Au sens large, on désigne par culture tout ce que l’homme produit de manière autonome. À la différence de la nature qu’il n’a ni créée ni modifiée. Exprimé de manière plus large, les prestations culturelles comprennent toutes les transformations d’un matériau déjà existant, par exemple dans la technique, l’architecture, l’agriculture (culture des champs, détention animale, élevage), les arts culinaires, les beaux-arts et les formes de l’esprit telles que la musique, le langage, l’éthique, la religion, le droit, l’économie ou encore les sciences.

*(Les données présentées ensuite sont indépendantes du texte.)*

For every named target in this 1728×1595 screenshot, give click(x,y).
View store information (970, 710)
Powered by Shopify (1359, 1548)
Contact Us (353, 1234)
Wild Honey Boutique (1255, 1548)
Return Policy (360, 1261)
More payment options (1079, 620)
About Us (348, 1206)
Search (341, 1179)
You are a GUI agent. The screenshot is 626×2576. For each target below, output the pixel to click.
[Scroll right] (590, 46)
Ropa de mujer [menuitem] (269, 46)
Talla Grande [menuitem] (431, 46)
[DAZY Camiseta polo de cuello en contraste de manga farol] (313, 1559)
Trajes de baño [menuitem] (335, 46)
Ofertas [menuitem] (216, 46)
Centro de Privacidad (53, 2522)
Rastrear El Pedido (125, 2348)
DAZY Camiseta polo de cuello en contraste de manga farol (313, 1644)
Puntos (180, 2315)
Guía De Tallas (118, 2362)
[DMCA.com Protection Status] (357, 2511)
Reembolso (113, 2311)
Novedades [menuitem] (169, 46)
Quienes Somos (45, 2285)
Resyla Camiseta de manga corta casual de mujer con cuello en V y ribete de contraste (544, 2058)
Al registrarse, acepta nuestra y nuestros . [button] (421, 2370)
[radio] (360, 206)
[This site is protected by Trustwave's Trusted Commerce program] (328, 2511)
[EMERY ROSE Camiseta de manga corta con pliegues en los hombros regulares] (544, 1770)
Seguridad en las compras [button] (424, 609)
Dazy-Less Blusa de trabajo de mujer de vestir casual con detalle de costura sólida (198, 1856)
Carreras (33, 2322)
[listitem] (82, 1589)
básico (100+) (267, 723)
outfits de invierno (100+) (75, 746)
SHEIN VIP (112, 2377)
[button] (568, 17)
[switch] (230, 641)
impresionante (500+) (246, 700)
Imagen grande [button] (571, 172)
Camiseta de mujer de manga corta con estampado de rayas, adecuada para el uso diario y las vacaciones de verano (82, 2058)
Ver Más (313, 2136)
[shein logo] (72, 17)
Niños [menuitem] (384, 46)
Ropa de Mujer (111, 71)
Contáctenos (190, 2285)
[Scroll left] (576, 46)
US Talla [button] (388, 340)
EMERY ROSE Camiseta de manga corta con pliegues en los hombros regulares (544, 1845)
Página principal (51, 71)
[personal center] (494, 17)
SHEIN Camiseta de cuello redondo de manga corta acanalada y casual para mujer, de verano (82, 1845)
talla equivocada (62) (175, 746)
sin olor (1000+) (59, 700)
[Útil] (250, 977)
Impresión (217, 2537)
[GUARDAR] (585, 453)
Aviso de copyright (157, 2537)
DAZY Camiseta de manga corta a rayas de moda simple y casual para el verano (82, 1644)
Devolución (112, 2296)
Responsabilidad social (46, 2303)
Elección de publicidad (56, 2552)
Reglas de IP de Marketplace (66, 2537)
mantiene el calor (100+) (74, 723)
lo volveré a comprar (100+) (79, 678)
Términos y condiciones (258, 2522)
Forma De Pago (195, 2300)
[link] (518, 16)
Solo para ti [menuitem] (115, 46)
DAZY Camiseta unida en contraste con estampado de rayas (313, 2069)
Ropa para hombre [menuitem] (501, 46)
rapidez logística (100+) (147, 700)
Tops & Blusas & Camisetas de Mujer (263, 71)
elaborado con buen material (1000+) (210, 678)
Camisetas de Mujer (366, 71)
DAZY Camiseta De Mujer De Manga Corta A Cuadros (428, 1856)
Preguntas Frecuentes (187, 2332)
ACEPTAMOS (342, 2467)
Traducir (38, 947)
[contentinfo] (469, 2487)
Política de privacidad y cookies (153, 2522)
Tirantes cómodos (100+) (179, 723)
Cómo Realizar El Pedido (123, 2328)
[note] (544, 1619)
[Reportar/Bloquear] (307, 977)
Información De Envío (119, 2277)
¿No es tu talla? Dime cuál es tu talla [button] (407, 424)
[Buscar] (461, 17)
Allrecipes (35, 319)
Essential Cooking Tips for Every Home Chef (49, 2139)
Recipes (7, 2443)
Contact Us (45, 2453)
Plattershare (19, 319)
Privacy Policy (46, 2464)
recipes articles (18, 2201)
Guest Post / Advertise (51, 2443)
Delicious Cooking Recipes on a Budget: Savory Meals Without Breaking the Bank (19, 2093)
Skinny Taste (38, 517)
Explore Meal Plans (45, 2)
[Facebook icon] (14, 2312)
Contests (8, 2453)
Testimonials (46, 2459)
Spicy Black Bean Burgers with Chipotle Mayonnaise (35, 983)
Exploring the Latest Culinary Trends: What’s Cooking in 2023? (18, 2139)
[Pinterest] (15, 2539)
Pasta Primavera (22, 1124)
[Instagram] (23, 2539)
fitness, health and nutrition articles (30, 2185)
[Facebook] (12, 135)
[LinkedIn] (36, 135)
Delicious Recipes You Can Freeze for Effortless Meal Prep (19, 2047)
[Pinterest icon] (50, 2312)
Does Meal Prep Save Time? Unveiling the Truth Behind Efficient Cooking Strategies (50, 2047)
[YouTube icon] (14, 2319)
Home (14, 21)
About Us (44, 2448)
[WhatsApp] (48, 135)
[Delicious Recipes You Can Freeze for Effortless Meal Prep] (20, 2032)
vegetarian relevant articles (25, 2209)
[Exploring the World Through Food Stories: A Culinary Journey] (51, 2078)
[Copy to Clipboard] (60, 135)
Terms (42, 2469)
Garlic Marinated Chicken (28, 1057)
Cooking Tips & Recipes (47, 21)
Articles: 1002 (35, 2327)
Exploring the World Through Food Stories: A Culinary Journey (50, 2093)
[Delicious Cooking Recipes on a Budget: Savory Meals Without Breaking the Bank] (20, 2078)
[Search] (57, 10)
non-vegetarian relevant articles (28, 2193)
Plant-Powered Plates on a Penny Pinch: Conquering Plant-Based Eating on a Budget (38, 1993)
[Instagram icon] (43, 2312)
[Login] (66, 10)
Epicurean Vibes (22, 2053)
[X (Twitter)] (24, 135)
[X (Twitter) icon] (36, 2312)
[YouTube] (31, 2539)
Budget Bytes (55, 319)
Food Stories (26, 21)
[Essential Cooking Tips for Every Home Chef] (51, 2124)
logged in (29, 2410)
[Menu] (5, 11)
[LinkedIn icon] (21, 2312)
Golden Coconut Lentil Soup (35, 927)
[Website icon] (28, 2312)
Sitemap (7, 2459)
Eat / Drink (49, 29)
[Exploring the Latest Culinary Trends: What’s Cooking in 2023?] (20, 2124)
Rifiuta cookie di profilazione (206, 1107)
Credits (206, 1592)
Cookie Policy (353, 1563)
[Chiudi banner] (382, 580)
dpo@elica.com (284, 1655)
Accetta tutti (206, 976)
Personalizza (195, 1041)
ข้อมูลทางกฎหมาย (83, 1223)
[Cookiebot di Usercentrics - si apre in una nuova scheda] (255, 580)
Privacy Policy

Il est donc intéressant de déterminer quels sont les domaines culturels qui ont une interface avec les zoos. Nous abordons ci-après les prestations culturelles dans la garde d’animaux et l’élevage, l’architecture, l’aménagement du paysage par l’être humain ou encore l’éthique.

«Les musées sont des lieux de rencontre», expliquait récemment le directeur du Kunsthaus de Zurich, Christoph Becker, dans une interview accordée à la «Neue Zürcher Zeitung». Une affirmation simple et claire: le Kunsthaus est là pour les individus. Et les zoos, sont-ils aussi des lieux de rencontres? Les zoos sont-ils aussi là pour les individus? La frontière entre musées d’un côté et zoos ou parcs animaliers de l’autre est parfois bien floue. Certains musées d’histoire naturelle gardent en effet une ou plusieurs espèces d’animaux domestiques rares, d’autres montrent des poissons, amphibiens ou invertébrés vivants dans des terrariums et des aquariums. Mais les zoos aussi possèdent des facettes de musées classiques: on y rencontre fréquemment des expositions traitant de la biodiversité, de la forêt tropicale ou d’autres écosystèmes, de certaines espèces et leur comportement, de questions actuelles relatives au climat et à la protection des espèces. Il y a également des présentations locales comme le Bergsturzmuseum (musée des effondrements montagneux), au sein du parc naturel et animalier de Goldau, ou encore l’exposition sur l’histoire de l’économie sylvicole dans le Wildnispark Zürich. À noter qu’à La Chaux-de-Fonds, le gouvernement a pris une décision historique: le Zoo du Bois du Petit-Château a récemment fusionné avec le Musée d’histoire naturelle, lequel a déménagé dans les locaux du premier. L’ouverture de la nouvelle entité est prévue pour 2021.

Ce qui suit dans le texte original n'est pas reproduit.